It was a tough decision. On the first round, Council said no. Then it said yes. Like a hung jury, it had to be reminded of the task at hand. What matters — zoning. What doesn’t — feelings.
The Official Plan opens “shore lands” to tourist-commercial development. The designation was to encourage development that would cater to tourists. That zoning meant Council had little choice but to approve the application; if appealed to the Land Tribunal it would rule in favour of the developer.
Yes, I’m talking about TRAE, a proposed “eco-resort” of about 30 cabins and a clubhouse overlooking the Adolphus Reach. I live not so far away. I know the sheep we’ve been hearing about. I know the wide-open spaces, the farm fields, the cliffs. I know how beautiful it is. I know how much I would hate it if a resort were to spring up right next door to me.

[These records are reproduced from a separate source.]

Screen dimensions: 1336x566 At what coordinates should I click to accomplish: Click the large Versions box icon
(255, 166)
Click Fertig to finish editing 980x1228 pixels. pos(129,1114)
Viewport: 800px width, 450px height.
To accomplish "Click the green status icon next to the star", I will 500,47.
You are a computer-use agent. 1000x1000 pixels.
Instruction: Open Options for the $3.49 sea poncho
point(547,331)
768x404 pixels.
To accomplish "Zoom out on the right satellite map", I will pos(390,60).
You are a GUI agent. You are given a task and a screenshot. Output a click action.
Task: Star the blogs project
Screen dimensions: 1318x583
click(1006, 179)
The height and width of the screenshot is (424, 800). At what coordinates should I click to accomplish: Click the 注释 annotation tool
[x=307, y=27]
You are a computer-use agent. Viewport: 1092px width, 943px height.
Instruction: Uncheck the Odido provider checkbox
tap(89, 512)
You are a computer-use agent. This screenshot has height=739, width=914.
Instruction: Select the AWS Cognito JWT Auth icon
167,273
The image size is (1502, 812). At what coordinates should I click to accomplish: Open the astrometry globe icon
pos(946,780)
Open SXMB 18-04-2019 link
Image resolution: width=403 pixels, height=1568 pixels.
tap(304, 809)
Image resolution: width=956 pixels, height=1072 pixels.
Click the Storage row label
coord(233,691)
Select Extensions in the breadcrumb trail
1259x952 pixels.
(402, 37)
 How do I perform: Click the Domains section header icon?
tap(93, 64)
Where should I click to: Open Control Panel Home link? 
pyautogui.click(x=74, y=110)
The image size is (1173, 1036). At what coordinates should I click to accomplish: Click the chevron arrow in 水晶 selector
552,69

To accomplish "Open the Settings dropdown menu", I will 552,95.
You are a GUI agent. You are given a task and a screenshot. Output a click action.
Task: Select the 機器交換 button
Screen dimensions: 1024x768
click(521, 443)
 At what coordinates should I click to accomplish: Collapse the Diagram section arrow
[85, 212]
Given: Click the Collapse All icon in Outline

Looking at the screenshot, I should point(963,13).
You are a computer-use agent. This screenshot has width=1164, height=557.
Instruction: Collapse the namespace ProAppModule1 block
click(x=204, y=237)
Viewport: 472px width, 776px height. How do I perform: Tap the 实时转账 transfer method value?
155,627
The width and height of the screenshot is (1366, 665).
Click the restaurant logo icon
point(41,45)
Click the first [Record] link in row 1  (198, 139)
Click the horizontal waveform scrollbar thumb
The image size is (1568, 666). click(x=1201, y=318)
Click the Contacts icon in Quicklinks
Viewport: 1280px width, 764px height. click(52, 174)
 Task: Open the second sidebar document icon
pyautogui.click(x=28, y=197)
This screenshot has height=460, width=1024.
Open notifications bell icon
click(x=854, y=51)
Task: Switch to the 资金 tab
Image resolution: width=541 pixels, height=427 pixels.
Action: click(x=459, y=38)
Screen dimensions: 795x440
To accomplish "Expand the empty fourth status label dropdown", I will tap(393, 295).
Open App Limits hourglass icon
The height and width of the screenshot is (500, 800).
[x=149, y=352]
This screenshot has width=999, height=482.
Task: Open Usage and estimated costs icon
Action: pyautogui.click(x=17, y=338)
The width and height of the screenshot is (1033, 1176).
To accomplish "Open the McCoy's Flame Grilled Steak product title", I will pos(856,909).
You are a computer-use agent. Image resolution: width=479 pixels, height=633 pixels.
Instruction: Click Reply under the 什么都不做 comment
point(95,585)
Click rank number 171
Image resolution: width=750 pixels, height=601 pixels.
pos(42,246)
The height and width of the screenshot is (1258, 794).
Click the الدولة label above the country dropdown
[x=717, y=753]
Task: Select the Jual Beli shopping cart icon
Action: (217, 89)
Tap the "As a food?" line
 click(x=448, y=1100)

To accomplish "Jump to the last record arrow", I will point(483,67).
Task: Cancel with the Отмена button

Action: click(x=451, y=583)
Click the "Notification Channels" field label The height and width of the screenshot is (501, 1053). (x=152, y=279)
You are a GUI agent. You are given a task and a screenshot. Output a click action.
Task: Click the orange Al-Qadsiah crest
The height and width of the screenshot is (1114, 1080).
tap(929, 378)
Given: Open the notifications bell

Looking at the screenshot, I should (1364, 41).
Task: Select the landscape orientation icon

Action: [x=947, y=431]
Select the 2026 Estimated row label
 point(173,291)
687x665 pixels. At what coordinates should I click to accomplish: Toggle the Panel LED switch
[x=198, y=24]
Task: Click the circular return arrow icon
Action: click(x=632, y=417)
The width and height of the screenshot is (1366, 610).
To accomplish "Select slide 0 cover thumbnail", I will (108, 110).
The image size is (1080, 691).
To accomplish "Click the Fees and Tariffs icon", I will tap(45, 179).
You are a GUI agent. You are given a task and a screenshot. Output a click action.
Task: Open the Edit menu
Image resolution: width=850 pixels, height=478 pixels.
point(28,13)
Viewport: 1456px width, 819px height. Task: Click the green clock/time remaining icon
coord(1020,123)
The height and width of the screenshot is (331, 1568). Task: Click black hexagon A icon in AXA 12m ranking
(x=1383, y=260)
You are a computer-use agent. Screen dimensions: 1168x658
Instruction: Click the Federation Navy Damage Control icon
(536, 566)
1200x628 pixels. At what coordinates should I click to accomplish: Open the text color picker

My favourite editorial this past year was about the history of tourism in the County. We called it, fancifully, “This Pleasured Isle, this Green and Storied Place,” (Aug. 10, 2023). We were trying to give a sense of summers long past. I asked Chris if we could do a Part II — more steamboats, more stories of picknicking in the grass, maybe some parasols.
“There isn’t any more,” he said. “After the steamboats, it’s all about the cars.”
Stories of people touring the County in their new Fords, while interesting, are not quite so picturesque. Especially as the traffic starts to become a burden. The Green and Storied Place gives way to the Summers of Strife.
As the TRAE decision makes clear, the tourism that sustains the County is also a source of pain and conflict. Our visitors. We don’t always like them, but we cannot live without them. The County has what is called a tourist economy. It is currently enjoying a period of relative prosperity, thanks to its wineries and distilleries, historic hotels and charming villages, thick forests, plentiful beaches —and all the people these things attract.
We need our visitors. They sustain precisely what makes this place so special. People don’t flock to run-of-the-mill Ontario towns. They are not looking for boutique hotels in Hearst or Kapuskasing. They are drawn to places that are unique, historic, areas of “outstanding natural beauty,” which is what the English call their treasured landscapes. The County is all of these things.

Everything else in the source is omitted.